Aim of the task – In the records below, reproduce exactly the lines from the one containing "The image size is (1152, 788)." through the one containing "(MN-08) sent a", both included, and omit the pictures.

Data in this exercise –
---

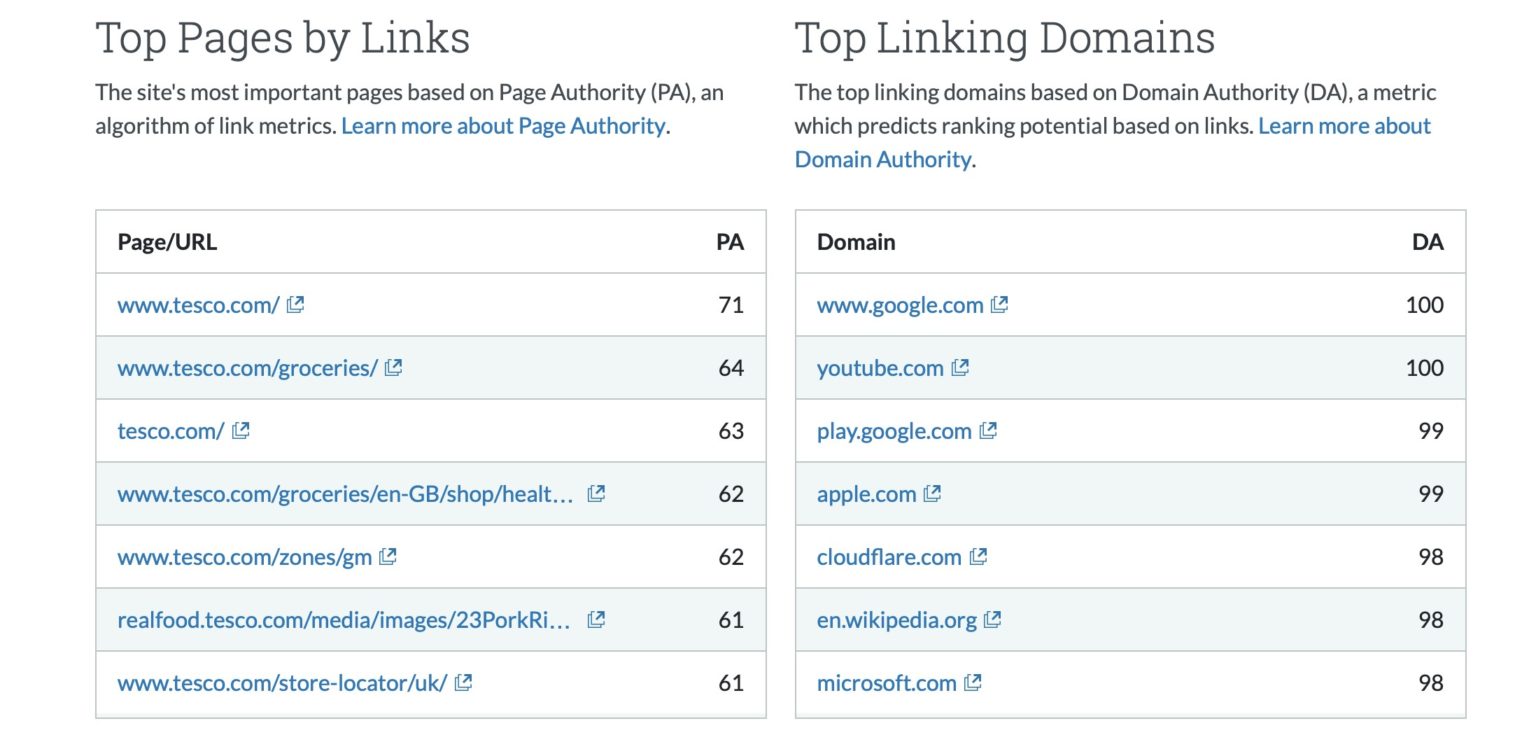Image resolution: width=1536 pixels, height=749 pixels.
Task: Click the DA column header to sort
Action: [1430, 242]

---

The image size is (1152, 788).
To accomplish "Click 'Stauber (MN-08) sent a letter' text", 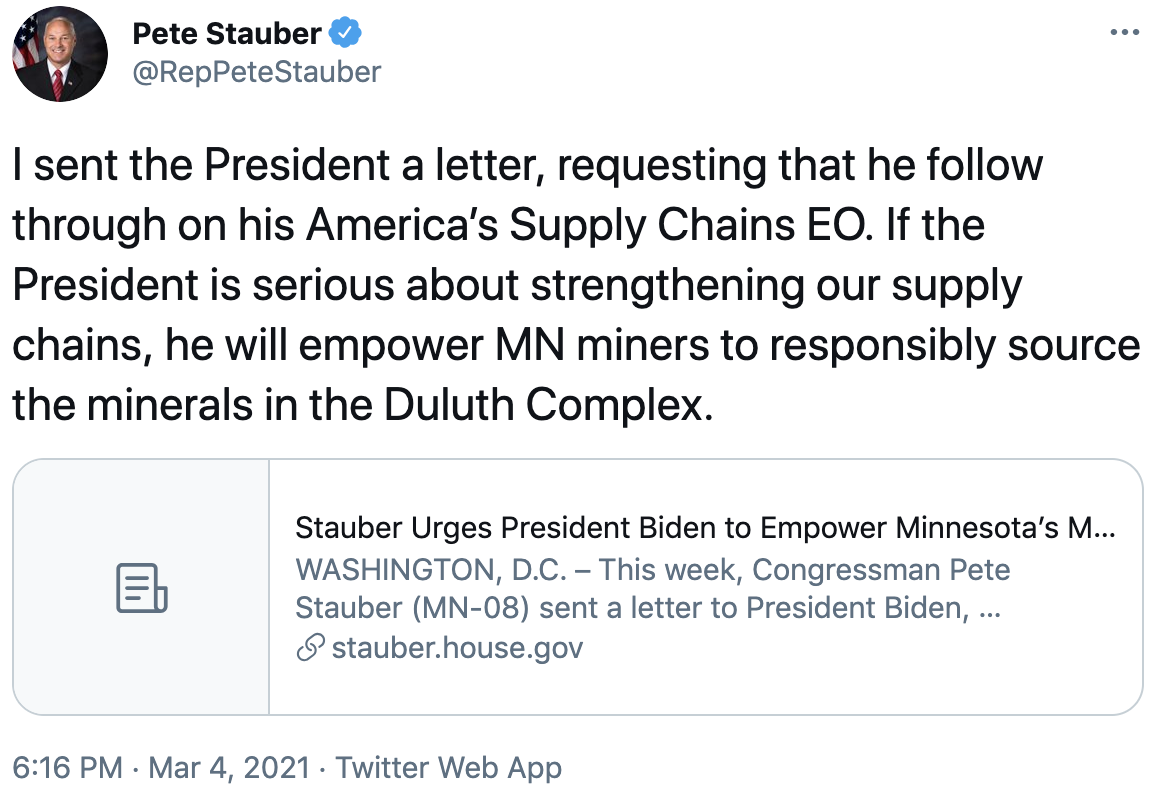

---

Result for this task –
The image size is (1152, 788).
To accomplish "Click 'Stauber (MN-08) sent a letter' text", 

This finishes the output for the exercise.